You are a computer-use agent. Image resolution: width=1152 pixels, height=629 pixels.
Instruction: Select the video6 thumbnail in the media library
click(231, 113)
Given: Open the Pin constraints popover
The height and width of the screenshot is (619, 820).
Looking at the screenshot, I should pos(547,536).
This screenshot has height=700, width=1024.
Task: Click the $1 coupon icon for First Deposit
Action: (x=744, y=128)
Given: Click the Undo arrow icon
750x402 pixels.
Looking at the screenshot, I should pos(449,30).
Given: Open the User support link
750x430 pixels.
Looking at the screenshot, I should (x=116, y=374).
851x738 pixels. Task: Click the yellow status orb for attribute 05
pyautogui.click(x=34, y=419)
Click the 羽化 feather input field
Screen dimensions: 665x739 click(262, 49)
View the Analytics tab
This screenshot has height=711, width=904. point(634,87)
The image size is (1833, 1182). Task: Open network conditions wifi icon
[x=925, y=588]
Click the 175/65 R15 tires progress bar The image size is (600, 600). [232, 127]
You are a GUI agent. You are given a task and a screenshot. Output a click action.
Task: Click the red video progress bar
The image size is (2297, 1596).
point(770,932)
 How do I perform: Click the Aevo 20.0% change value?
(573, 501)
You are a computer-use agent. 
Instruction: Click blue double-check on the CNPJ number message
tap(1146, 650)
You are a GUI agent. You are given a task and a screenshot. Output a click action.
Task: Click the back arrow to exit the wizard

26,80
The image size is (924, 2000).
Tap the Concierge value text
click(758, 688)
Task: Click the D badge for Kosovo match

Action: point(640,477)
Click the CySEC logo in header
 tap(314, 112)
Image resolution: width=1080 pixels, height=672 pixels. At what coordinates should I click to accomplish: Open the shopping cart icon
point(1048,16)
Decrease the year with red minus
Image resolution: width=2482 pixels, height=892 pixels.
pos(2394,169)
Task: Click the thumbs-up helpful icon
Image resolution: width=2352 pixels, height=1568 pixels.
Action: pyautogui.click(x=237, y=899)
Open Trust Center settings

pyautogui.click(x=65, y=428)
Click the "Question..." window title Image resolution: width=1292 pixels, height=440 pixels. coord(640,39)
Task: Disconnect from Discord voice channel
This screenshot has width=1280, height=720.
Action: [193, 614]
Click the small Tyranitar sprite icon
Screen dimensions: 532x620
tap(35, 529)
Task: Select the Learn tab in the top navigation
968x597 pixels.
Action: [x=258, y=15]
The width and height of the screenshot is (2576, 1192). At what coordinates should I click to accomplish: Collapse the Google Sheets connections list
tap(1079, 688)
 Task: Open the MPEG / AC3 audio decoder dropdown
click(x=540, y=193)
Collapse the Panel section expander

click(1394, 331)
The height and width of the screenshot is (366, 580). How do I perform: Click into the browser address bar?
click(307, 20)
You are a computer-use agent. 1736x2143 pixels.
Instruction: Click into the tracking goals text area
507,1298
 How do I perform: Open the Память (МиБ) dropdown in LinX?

Problem to work on » What is needed is an exact copy of the lines from the start of the listing through the line where "Given: Click the Undo arrow icon" sits, please, both end lines included and nothing more.

The completed task »
You are a computer-use agent. Image resolution: width=1152 pixels, height=629 pixels.
Instruction: Select the video6 thumbnail in the media library
click(231, 113)
Given: Open the Pin constraints popover
The height and width of the screenshot is (619, 820).
Looking at the screenshot, I should pos(547,536).
This screenshot has height=700, width=1024.
Task: Click the $1 coupon icon for First Deposit
Action: (x=744, y=128)
Given: Click the Undo arrow icon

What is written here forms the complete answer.